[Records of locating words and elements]
────────────────

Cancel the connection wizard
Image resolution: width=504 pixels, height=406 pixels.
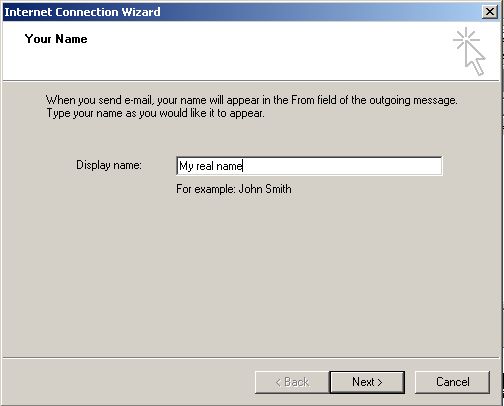coord(452,382)
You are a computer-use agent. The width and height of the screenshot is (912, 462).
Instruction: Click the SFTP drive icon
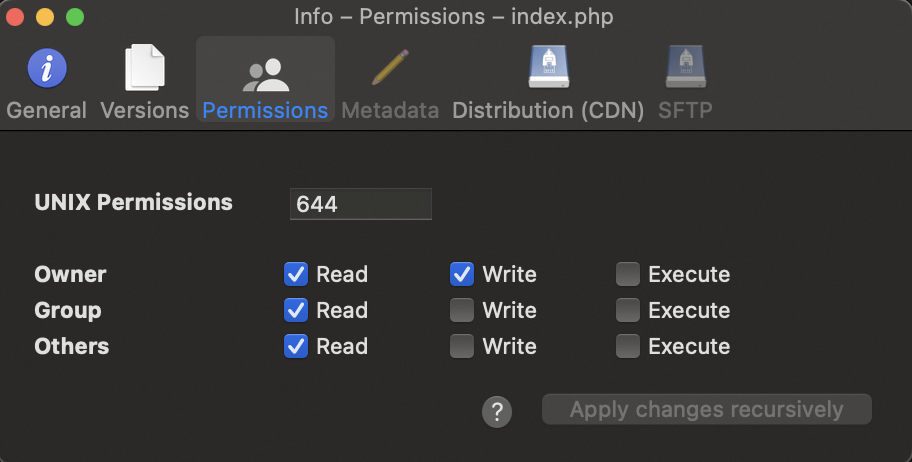[x=686, y=68]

────────────────

What the task requires: Can you output the records above as a Markdown table with the columns "Row" and "Line", numbering each row and skipping blank lines and all pictures?

Written reply:
| Row | Line |
|---|---|
| 1 | Cancel the connection wizard |
| 2 | Image resolution: width=504 pixels, height=406 pixels. |
| 3 | coord(452,382) |
| 4 | You are a computer-use agent. The width and height of the screenshot is (912, 462). |
| 5 | Instruction: Click the SFTP drive icon |
| 6 | [x=686, y=68] |